Saved data entries:

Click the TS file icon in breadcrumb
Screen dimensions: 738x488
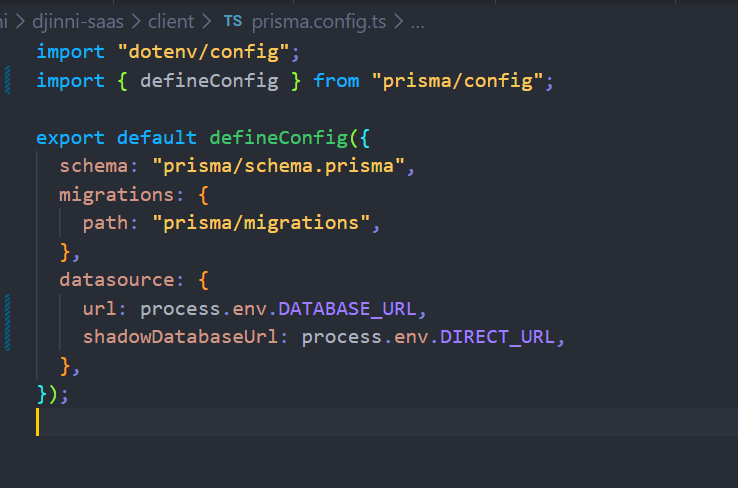tap(232, 20)
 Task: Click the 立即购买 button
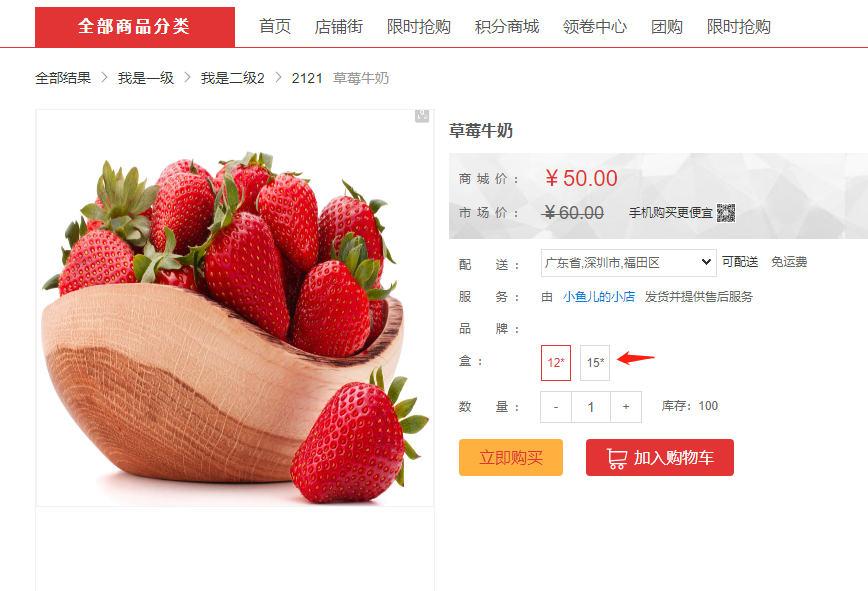pos(510,458)
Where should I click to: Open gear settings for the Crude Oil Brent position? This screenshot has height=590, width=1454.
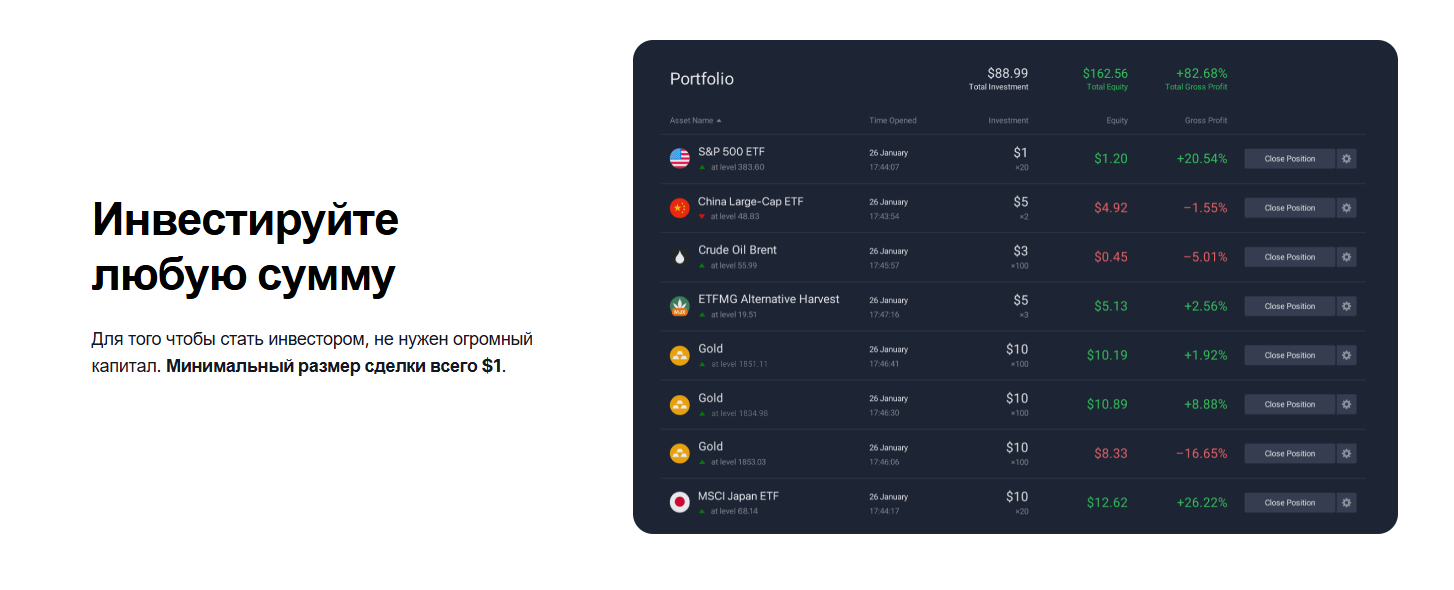click(x=1347, y=257)
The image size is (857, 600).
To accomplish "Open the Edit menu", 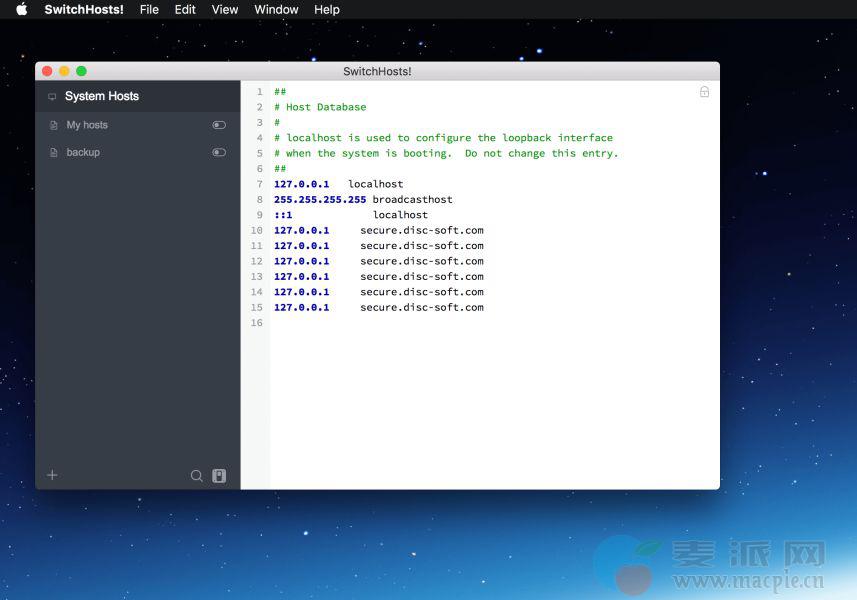I will tap(185, 9).
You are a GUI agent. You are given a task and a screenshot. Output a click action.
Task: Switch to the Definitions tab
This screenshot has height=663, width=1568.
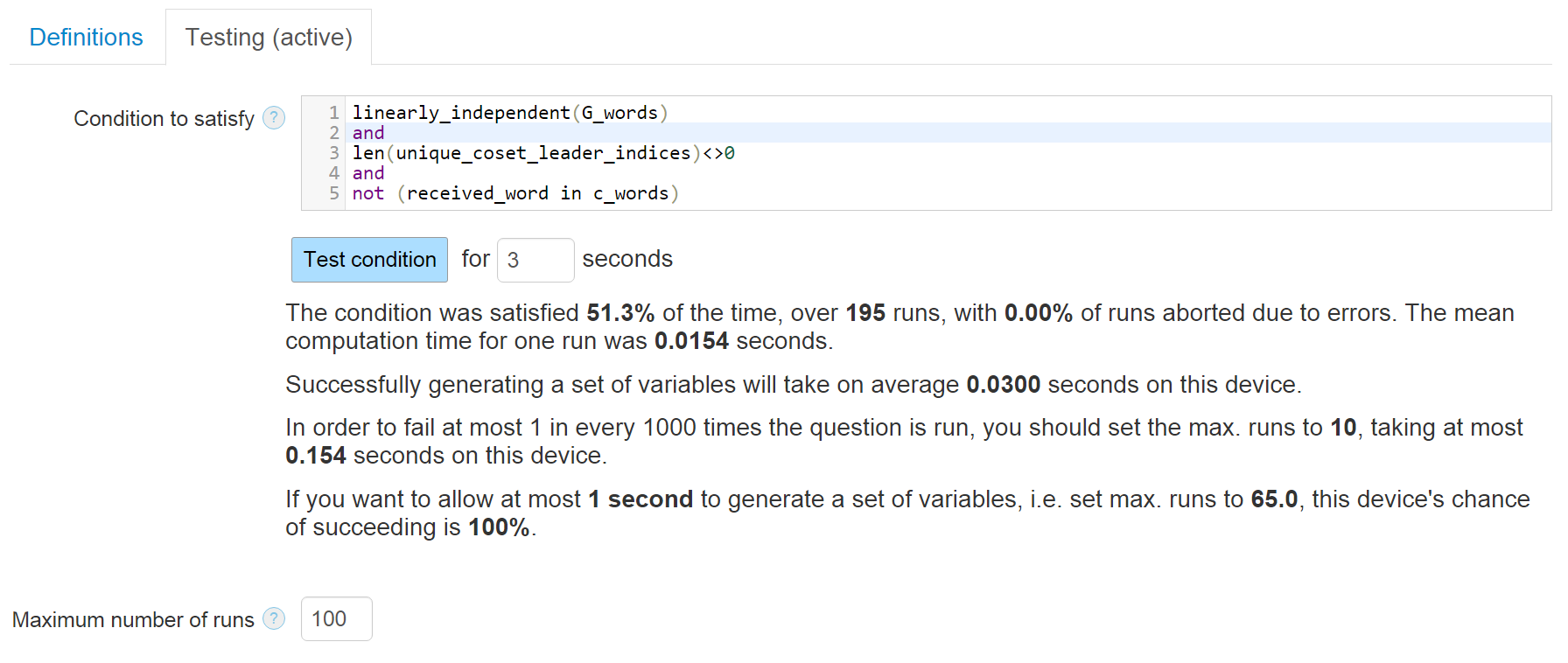pos(86,38)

Assignment: Skip the pictures. Restate exactly the lines from the start of the entries through the line containing "The image size is (857, 600).", both ends included.

Result:
Click the TS file icon in breadcrumb
Screen dimensions: 738x488
tap(232, 20)
 Task: Click the 立即购买 button
pos(510,458)
Where should I click to: Open gear settings for the Crude Oil Brent position? This screenshot has height=590, width=1454.
click(x=1347, y=257)
The image size is (857, 600).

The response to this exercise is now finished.